Three patients (ages 7, 9, and 14 years) with a new form of presynaptic congenital myasthenic syndrome (CMS) are reported from the University of California, Davis; University of Minnesota; and the University of Chicago. This CMS was characterized by decreased quantal release with normal amplitude miniature end-plate potentials (MEPP), normal size of nerve terminals, and normal number of synaptic vesicles. Symptoms had presented with scoliosis at age 5 years in patient 1, delay in walking and easy fatigability at 17 months in patient 2, and as an infant with hypotonia and motor developmental delay in patient 3. Clinical findings included muscle weakness and fatigability, respiratory crisis, nystagmus (1 case), bulbar deficit, scoliosis - severe in one patient, and mild ataxia. No patient had ophthalmoplegia or mental delay. A similar disorder was reported in a close relative of patient 2, but patients 1 and 3 had no family history of neurologic disease. Electrodiagnostic evidence of abnormal neuromuscular transmission was obtained in all patients. Intracellular microelectrode studies showed a dramatic reduction of the endplate potentials (EPP) quantal content, indicative of presynaptic failure. Screening of reported pathogenic mutations in the CACNA1A and a mutational analysis of AChR subunit genes were negative. Treatment with prednisone and pyridostigmine was ineffective, while a combination of pyridostigmine and 3,4-diaminopyridine reduced the frequency of respiratory crises and resulted in improved muscle strength and exercise endurance in one patient. The deficiency of quantal release of neurotransmitter underlying this form of presynaptic CMS may be explained by an abnormal calcium metabolism or impaired endocytosis and recycling of synaptic vesicles. 

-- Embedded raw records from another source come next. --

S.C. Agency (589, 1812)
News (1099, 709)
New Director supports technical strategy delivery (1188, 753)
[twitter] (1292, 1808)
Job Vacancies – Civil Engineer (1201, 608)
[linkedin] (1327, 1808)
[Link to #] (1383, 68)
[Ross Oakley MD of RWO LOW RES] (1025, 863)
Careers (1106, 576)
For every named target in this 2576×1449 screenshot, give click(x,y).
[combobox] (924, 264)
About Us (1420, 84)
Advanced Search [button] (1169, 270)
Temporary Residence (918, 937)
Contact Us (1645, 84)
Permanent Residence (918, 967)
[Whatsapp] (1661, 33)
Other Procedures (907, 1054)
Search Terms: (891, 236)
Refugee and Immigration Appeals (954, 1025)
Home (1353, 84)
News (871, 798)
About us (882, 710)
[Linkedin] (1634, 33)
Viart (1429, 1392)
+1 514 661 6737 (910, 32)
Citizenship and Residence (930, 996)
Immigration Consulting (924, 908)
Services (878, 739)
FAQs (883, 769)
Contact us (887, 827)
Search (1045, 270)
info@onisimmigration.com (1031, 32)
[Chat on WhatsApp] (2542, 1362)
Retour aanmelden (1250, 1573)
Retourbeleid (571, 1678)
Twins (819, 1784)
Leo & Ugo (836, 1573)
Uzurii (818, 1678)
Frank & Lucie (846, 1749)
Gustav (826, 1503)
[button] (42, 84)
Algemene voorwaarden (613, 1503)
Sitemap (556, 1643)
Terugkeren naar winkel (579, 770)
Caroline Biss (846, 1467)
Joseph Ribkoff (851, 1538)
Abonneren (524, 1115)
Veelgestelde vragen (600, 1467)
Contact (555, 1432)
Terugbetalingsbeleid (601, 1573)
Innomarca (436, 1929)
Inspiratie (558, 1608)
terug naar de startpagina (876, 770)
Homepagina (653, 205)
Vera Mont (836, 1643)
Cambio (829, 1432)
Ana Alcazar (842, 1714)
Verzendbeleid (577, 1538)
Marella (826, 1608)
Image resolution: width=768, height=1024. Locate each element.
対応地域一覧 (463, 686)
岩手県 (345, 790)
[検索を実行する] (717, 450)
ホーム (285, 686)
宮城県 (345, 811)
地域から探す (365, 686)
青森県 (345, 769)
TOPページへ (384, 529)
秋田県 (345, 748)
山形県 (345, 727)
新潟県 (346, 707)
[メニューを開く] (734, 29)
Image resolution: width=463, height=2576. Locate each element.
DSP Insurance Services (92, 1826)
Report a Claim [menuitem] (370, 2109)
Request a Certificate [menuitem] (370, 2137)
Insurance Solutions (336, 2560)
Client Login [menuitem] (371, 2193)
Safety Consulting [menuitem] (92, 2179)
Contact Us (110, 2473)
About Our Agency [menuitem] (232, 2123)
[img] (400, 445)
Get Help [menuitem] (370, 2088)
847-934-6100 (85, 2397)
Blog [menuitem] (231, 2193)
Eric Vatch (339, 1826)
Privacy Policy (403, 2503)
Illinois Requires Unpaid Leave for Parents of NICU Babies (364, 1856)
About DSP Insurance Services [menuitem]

COMMENT. Presynaptic congenital myasthenic syndrome (CMS) results from a deficiency in release of neurotransmitter from the nerve terminal. Familial infantile myasthenia (FIM) and a CMS associated with paucity of synaptic vesicles (PSV) have been fully described, and some additional isolated cases of presumed CMS have been reported. The molecular genetic defect for CMS has not been elucidated. In the 3 cases reported here due to quantal release deficiency, involvement of CACNA1A mutations is considered most likely and deserves further evaluation.
For further review of various types of congenital myasthenic syndromes, see Engel AG et al. 1993; and Progress in Pediatric Neurology III, 1997;pp346-7.